Many cancer patients and survivors avoid or delay medical care, miss follow-up visits and discontinue medications due to anxiety about costs.

Growing numbers of people with cancer are seeing positive outcomes. In January 2014, there were around 14.5 million cancer survivors in the US, and this figure is expected to rise to 19 million by 2024, as treatments improve and people live longer.

But as medical costs escalate, out-of-pocket contributions are creeping up. Patients with cancer are estimated to spend $1,730-$4,727 per year on treatment and related costs, depending on insurance status.

While research into treatments flourish, few studies have looked at the financial burden on survivors.

To investigate, Hrishikesh Kale and colleagues of Virginia Commonwealth University School of Pharmacy in Richmond, VA, analyzed medical expenditure data from 2011 for 19.6 million cancer survivors.

Financial burden was considered to be present if the patient had borrowed money, declared bankruptcy, worried about paying large medical bills, had been unable to meet the cost of medical care visits or had made other financial sacrifices.

Nearly 29% of cancer survivors in the US experienced at least one financial problem resulting from cancer diagnosis, treatment or long-term effects of treatment.
────────────────────────────────────────
▶ **WHAT IS EXPECTED**: Copy out the full passage on the financial burden of cancer care word for word.

▶ **GIVEN INFORMATION**:
────────────────────────────────────────
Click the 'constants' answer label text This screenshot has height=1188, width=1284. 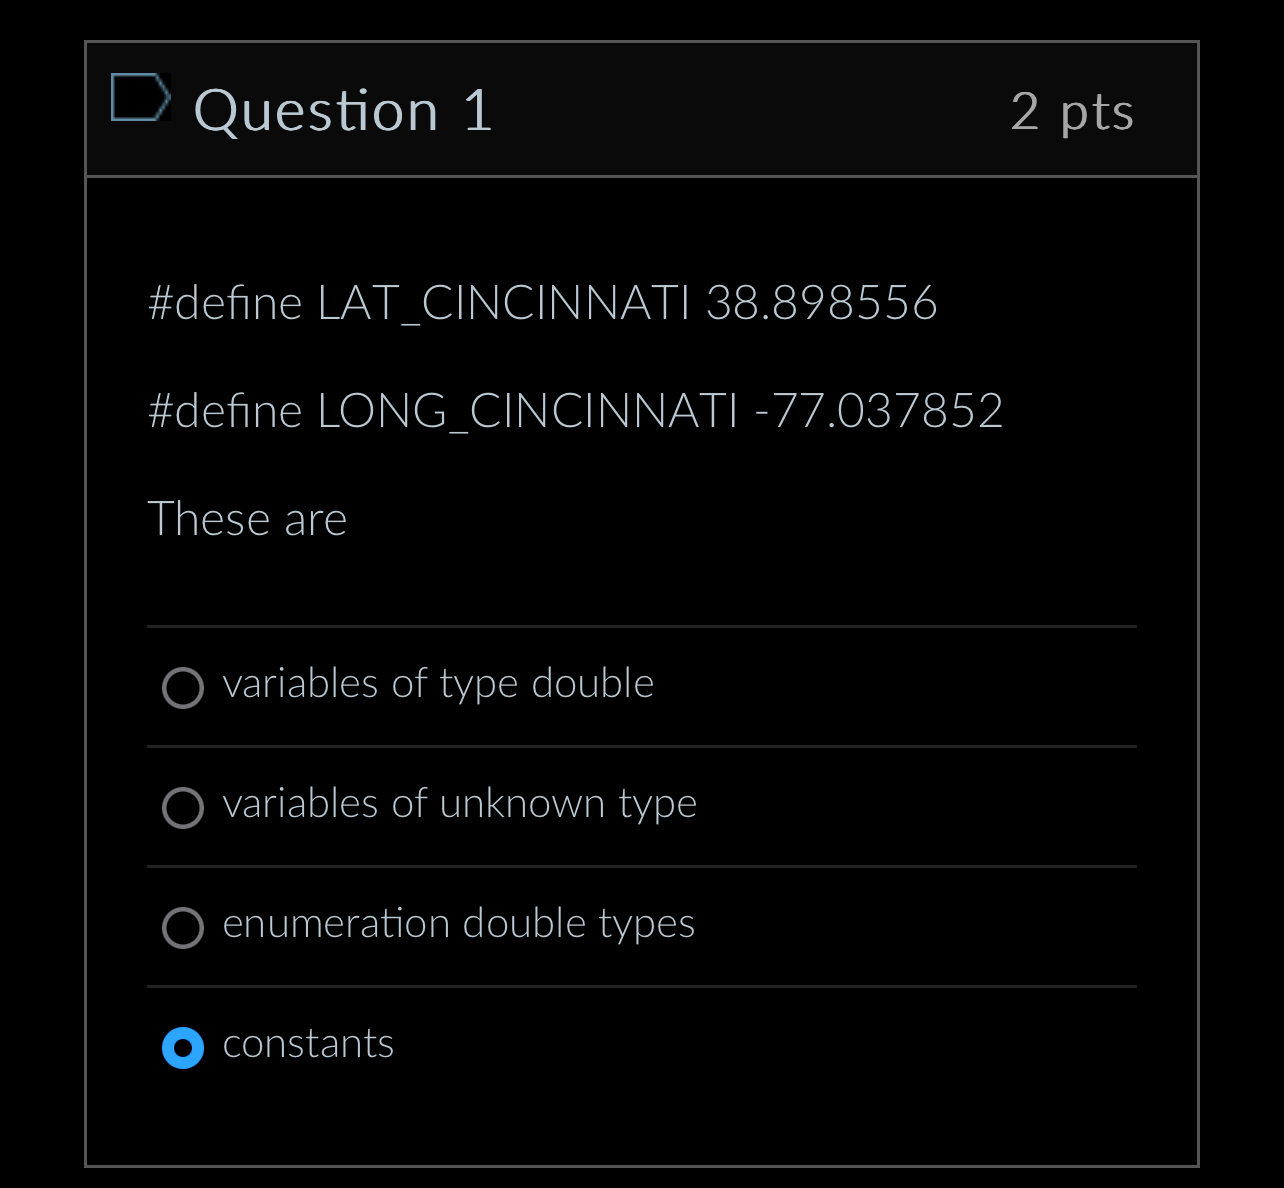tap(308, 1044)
────────────────────────────────────────
▶ **EXERCISE ANSWER**:
Many cancer patients and survivors avoid or delay medical care, miss follow-up visits and discontinue medications due to anxiety about costs.

Growing numbers of people with cancer are seeing positive outcomes. In January 2014, there were around 14.5 million cancer survivors in the US, and this figure is expected to rise to 19 million by 2024, as treatments improve and people live longer.

But as medical costs escalate, out-of-pocket contributions are creeping up. Patients with cancer are estimated to spend $1,730-$4,727 per year on treatment and related costs, depending on insurance status.

While research into treatments flourish, few studies have looked at the financial burden on survivors.

To investigate, Hrishikesh Kale and colleagues of Virginia Commonwealth University School of Pharmacy in Richmond, VA, analyzed medical expenditure data from 2011 for 19.6 million cancer survivors.

Financial burden was considered to be present if the patient had borrowed money, declared bankruptcy, worried about paying large medical bills, had been unable to meet the cost of medical care visits or had made other financial sacrifices.

Nearly 29% of cancer survivors in the US experienced at least one financial problem resulting from cancer diagnosis, treatment or long-term effects of treatment.